In other chapters of this book, we will introduce a number of terms for understanding the place of economics in both facilitating and obfuscating the capture of the future. These include the idea of ‘technopolitics’, meaning an approach to studying politics and political economy that treats technical and material processes not merely as the object of political and economic analysis but as the arrangements through which our politics takes shape; ‘capitalisation’ and ‘economisation’, referring to the ways in which goods and activities are captured and made calculable; the ‘EconoCon’, referring to the production of ‘the economy’, by analogy with Michel Foucault’s reading of Jeremy Bentham’s Panopticon, as a device for ordering desire and managing the future; and ‘oikodicy’, by analogy with the theological concept of ‘theodicy’, for understanding the role of economics in the justification of human suffering.

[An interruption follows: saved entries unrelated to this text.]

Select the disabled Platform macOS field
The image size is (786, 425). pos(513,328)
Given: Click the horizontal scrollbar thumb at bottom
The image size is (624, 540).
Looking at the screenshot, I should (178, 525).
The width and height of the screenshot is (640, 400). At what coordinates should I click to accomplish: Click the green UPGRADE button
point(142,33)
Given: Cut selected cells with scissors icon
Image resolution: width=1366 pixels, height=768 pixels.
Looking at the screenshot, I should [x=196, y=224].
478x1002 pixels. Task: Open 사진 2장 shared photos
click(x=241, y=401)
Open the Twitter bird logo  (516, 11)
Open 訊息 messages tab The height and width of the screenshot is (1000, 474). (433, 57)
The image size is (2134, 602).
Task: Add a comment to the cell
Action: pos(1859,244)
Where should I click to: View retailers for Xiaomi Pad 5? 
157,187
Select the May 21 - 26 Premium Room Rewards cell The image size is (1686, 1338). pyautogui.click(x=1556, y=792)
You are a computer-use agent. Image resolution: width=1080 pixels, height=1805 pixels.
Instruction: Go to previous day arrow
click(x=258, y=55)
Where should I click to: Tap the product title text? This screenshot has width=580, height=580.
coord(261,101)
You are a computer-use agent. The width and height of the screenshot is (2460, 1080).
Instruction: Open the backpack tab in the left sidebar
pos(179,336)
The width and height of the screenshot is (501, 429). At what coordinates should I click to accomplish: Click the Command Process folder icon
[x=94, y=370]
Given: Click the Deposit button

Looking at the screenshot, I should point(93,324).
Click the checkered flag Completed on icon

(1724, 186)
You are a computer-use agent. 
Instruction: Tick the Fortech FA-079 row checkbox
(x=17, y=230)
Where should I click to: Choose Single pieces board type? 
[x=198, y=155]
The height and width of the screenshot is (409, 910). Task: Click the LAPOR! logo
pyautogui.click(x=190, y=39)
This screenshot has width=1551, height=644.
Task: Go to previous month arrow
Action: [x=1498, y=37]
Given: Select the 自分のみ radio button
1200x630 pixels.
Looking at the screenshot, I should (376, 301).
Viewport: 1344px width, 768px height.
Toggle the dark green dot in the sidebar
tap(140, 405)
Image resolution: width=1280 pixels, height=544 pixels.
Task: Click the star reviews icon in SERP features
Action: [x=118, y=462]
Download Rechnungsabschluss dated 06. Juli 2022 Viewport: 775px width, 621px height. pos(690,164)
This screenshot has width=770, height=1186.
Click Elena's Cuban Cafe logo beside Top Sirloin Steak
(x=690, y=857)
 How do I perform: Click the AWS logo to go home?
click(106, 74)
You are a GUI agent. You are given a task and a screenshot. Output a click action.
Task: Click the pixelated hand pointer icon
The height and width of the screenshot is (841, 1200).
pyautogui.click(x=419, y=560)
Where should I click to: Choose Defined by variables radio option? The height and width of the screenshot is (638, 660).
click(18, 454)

For now, however, let us stay with the simpler idea of Uber. Despite the evidence to the contrary, economists continue to attribute the extracting of future rents to supposed improvements in technology. In the case of Uber, the firm employed its own economists to describe the increasing command of surplus as a customer benefit. The company’s monopoly provided the private data through which such claims could be made. In setting passenger fares and drivers’ wages, Uber benefited from exclusive control of the information gathered from every ride taken. This enabled the firm to adjust charges according to an algorithm that calculated how low drivers’ wages could be pushed, or how high passenger fares increased, to maximise its own share at every moment. Known as ‘surge pricing’, this evasion of fare regulation and minimum wage payments was promoted as the technological source of new value. The proprietary data from millions of private fare payers was used to construct the argument.